I Can't Believe I Just Became One Of THOSE Moms

Photo: weheartit
mom and baby

By: Carol

A few months ago, my very first friend had a baby. By that I mean that none of my other friends have babies yet (half are just getting engaged, and the other half are too drunk to find their phones). She was the first to become a mom.

Throughout her pregnancy we talked about how she wanted a natural birth and how excited I was for her to be going through a midwifery group and to birth in their birth center. She went late, which is normal for first time moms (or, if you're like me, going two weeks late is my due date), and we talked about natural ways to induce labor.

When she finally had her precious baby, I went to visit her. We chit-chatted, and she told me her epic (and I mean epic) birth story.

Then somewhere, somehow, I became one of those moms.

The know-it-all, too-smart-for-their-own-good, didn't-need-to-be-asked-to-volunteer-information, always-talking-about-their-perfect-kid moms.

And I didn't even realize it until I went home that day.

Did she even ask how long my babies slept when they were six weeks old? No. But I told her ... along with a painfully long story about how my kids are the best sleepers in the world.

Did she ask if we co-slept and for how long? No. But I told her, along with my thoughts on those commercials telling you to never co-sleep because you'll roll over on top of your baby.

Did I once just ask her to honestly tell me how motherhood was? Or if she needed help? Or if I could hold the baby so she could shower or nap? Or if she was feeling depressed or upset about her birth plan not working out the way she'd hoped? How about asking if I could bring over more than coffee and a cookie (in my defense, it was a Nutella cookie sandwich that was the size of my face. And it was incredible.)?
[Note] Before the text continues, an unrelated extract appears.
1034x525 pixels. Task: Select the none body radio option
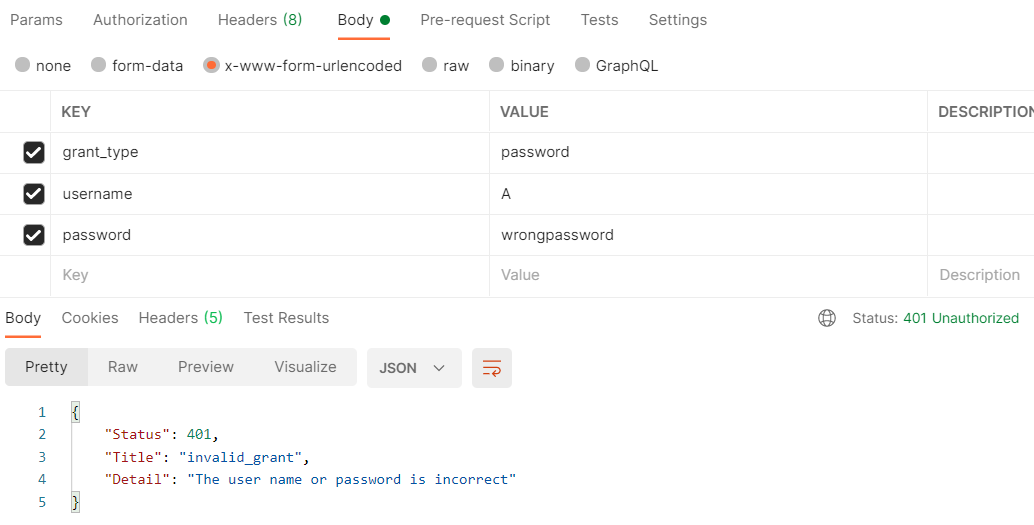click(22, 65)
I did all of the things that I remember hating when I had my first son: the truck loads of advice that may have actually been helpful if I wasn't a zombie and could actually hear them; the "Wow, you look tired" comment without the offer to help me get some sleep; how people always wanted to talk to me instead of holding my baby so I could shower; how I should just be happy that I had a healthy baby even though I had a terrible birth that was the opposite of my birth plan.

I left her house that day and felt so ashamed of myself. How could I be one of those moms? Could it just have been the result of months with limited social contact (yes, but that's not the big reason)? Or that no one else I know is having children yet? Or that I finally found someone who shared the same philosophy on natural birth and parenting?

Pure and simple, it was selfish of me.

I had the opportunity to be there for someone who may have really needed a friend's ear to bend, and I wasn't there for her.

At no point did she ever say anything like that to me! But my guilt was there nonetheless.

It may not come naturally to put other people first, but it's something I truly need to work on. God gave us one mouth and two ears for a reason: to speak half as much as we listen. That truth has been hard for me to take on, but I'm working on it!

I'm truly working on being aware of the talking too much and not listening. Or even being aware of if the person actually needs something but doesn't want to ask for it.

Please tell me I'm not the only one struggling with this, right?